*TASK DESCRIPTION:*
Can you lay out the lines between the ones holding "Where should I click to: Share" and "Action: [50, 344]", inclusive, as a Markdown table with the columns No. and Line, leaving out any blank lines?

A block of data
☆ ☆ ☆

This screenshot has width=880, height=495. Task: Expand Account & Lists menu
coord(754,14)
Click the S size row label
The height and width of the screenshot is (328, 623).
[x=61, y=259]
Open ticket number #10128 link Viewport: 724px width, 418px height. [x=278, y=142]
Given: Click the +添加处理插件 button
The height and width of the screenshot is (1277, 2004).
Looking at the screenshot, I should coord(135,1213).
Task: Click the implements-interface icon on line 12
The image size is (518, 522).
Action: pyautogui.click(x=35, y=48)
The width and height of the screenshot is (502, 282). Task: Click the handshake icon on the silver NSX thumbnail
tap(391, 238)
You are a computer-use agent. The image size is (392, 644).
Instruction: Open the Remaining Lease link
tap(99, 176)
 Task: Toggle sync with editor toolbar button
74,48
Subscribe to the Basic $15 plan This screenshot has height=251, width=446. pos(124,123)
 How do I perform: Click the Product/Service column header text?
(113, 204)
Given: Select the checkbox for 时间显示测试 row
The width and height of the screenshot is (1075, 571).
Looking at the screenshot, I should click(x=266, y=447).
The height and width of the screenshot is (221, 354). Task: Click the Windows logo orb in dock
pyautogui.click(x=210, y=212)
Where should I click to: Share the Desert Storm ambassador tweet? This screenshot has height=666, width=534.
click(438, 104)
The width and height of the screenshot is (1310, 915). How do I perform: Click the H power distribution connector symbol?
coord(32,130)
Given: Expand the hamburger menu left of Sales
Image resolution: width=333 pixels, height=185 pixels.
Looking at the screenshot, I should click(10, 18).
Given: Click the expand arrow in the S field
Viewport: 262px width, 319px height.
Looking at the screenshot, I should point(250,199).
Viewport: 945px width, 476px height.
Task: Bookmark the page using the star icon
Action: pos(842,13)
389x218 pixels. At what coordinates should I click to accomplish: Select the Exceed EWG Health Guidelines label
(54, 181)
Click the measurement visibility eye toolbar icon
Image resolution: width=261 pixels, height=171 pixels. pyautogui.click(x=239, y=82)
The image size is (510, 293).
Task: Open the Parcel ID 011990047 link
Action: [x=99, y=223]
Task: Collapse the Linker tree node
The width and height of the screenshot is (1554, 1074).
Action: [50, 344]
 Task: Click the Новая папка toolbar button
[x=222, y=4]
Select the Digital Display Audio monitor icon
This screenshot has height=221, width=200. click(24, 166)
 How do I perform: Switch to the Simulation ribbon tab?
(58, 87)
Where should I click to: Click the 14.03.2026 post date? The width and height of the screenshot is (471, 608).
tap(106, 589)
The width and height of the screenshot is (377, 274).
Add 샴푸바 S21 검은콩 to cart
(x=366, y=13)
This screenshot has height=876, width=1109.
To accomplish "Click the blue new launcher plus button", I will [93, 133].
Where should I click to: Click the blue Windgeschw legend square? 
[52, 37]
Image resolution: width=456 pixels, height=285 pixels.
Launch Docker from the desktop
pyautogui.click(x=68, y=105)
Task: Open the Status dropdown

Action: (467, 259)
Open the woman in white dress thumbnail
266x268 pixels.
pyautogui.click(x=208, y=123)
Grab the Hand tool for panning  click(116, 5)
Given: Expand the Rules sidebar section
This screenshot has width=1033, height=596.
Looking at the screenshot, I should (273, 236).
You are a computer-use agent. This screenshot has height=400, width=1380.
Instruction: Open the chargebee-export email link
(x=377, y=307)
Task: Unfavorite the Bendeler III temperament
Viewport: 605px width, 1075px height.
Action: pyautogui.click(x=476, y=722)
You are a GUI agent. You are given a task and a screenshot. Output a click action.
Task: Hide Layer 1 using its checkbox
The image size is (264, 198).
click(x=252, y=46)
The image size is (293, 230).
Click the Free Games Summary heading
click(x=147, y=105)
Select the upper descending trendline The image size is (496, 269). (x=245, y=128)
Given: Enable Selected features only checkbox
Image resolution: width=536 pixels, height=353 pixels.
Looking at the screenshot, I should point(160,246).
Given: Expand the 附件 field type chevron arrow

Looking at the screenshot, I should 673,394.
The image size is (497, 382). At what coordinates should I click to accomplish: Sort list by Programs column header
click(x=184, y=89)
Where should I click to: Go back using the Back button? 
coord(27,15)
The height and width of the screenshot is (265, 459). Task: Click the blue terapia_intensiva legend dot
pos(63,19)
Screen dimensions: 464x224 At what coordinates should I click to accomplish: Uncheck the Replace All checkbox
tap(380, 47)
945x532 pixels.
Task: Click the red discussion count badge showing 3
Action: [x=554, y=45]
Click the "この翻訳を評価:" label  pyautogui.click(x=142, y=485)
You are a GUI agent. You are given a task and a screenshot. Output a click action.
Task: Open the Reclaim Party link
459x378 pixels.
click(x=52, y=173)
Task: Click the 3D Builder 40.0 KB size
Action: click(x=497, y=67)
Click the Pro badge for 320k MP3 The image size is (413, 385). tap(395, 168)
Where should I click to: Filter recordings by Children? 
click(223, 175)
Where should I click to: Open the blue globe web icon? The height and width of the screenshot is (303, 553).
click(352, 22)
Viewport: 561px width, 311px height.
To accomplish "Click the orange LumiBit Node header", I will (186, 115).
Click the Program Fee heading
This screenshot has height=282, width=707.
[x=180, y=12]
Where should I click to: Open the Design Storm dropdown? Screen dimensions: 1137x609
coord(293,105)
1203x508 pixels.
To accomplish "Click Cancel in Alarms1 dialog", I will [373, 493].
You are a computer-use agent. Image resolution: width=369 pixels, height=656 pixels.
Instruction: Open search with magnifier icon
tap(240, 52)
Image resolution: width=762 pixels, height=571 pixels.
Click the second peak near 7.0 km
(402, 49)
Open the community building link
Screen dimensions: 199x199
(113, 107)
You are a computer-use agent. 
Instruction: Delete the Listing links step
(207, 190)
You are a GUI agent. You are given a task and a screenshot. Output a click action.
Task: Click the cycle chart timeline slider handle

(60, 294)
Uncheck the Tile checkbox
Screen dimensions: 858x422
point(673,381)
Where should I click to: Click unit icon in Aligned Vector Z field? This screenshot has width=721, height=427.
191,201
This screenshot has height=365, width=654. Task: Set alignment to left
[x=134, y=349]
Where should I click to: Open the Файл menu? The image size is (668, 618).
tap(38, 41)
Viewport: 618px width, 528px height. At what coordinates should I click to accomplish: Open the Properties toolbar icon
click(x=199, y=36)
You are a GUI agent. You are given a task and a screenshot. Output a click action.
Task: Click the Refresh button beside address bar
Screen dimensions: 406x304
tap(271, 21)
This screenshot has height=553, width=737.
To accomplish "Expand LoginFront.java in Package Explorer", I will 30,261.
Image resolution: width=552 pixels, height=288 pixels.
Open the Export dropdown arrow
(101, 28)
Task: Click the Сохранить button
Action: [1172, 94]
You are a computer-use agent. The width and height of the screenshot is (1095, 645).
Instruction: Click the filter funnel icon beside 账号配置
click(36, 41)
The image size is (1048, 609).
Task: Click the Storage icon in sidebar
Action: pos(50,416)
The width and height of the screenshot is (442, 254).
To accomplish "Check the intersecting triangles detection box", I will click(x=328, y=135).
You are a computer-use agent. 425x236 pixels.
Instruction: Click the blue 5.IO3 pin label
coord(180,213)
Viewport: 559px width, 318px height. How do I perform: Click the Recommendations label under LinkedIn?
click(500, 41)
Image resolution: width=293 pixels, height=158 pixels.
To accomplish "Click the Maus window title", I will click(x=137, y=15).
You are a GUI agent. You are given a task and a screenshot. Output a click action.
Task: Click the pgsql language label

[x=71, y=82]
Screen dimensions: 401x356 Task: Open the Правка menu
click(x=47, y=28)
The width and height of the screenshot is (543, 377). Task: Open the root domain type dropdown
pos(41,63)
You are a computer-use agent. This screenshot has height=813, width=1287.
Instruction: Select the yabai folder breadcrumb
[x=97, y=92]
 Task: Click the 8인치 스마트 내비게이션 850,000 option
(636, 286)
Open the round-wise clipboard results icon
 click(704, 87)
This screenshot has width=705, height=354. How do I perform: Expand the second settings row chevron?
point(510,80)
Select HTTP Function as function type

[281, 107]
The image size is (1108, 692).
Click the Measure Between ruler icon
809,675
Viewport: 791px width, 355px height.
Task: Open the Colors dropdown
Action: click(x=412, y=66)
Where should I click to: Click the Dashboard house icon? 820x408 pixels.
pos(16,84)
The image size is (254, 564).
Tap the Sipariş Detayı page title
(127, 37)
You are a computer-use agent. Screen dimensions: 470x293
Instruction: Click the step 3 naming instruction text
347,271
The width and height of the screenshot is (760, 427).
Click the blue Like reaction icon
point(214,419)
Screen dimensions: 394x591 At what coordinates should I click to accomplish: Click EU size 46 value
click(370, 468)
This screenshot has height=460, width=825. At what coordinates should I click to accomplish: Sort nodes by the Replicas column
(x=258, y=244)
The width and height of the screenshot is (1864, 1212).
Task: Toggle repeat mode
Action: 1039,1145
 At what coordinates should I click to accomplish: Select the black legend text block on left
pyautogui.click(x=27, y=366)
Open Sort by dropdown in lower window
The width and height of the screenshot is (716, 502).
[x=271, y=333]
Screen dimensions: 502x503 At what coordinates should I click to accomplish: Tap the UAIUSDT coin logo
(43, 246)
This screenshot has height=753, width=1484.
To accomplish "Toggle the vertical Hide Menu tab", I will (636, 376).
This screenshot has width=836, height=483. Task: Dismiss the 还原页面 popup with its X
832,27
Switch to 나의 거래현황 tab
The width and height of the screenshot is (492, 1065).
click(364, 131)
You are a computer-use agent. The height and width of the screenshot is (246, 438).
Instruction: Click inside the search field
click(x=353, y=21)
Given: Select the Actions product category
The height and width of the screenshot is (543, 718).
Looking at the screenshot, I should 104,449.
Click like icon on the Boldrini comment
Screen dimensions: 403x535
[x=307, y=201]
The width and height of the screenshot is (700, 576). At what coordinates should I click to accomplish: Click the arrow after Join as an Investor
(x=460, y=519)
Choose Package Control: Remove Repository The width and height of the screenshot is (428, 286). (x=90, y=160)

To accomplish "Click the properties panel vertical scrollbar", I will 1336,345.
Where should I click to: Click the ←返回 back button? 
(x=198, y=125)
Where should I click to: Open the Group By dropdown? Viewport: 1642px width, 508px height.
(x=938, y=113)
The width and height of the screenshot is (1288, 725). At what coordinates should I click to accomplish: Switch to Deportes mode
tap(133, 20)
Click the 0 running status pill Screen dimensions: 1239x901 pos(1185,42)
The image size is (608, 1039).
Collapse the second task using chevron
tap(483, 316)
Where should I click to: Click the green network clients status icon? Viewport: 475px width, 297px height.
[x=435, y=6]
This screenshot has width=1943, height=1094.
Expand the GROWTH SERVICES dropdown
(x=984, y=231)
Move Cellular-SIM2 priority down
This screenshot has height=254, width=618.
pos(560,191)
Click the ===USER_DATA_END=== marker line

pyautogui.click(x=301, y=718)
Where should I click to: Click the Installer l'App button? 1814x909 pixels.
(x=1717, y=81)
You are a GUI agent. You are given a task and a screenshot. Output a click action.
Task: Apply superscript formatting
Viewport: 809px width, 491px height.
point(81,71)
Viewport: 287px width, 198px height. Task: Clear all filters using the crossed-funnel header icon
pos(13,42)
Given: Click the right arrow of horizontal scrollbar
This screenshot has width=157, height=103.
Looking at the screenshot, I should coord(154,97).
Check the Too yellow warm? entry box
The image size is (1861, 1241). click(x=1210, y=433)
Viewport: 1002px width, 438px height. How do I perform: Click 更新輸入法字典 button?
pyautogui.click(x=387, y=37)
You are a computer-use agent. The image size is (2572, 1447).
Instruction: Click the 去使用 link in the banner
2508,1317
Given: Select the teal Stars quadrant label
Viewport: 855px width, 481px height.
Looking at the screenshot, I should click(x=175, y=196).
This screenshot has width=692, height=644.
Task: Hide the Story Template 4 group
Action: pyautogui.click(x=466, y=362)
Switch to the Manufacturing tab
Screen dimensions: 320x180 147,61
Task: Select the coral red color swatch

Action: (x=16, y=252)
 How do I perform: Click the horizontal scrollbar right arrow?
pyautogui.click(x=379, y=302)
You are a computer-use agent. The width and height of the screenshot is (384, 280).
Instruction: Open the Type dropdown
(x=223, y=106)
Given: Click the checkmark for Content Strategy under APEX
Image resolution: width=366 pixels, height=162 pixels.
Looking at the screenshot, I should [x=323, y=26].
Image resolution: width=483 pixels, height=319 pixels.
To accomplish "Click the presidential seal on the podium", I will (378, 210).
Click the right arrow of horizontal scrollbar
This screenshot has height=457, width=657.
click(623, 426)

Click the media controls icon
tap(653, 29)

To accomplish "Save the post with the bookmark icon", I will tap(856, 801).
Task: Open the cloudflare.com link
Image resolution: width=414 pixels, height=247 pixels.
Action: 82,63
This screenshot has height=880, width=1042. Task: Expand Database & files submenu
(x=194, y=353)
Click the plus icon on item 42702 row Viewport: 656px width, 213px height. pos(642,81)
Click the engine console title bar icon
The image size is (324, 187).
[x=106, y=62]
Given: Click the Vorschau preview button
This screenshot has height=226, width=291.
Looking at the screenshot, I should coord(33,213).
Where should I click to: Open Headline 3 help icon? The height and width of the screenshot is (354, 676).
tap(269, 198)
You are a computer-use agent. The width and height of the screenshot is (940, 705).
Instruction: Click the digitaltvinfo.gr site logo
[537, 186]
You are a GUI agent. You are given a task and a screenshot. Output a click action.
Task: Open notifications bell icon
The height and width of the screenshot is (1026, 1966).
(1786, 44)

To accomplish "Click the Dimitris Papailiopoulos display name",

☆ ☆ ☆

*TASK ANSWER:*
| No. | Line |
|---|---|
| 1 | Where should I click to: Share the Desert Storm ambassador tweet? This screenshot has height=666, width=534. |
| 2 | click(438, 104) |
| 3 | The width and height of the screenshot is (1310, 915). How do I perform: Click the H power distribution connector symbol? |
| 4 | coord(32,130) |
| 5 | Given: Expand the hamburger menu left of Sales |
| 6 | Image resolution: width=333 pixels, height=185 pixels. |
| 7 | Looking at the screenshot, I should click(10, 18). |
| 8 | Given: Click the expand arrow in the S field |
| 9 | Viewport: 262px width, 319px height. |
| 10 | Looking at the screenshot, I should point(250,199). |
| 11 | Viewport: 945px width, 476px height. |
| 12 | Task: Bookmark the page using the star icon |
| 13 | Action: pos(842,13) |
| 14 | 389x218 pixels. At what coordinates should I click to accomplish: Select the Exceed EWG Health Guidelines label |
| 15 | (54, 181) |
| 16 | Click the measurement visibility eye toolbar icon |
| 17 | Image resolution: width=261 pixels, height=171 pixels. pyautogui.click(x=239, y=82) |
| 18 | The image size is (510, 293). |
| 19 | Task: Open the Parcel ID 011990047 link |
| 20 | Action: [x=99, y=223] |
| 21 | Task: Collapse the Linker tree node |
| 22 | The width and height of the screenshot is (1554, 1074). |
| 23 | Action: [50, 344] |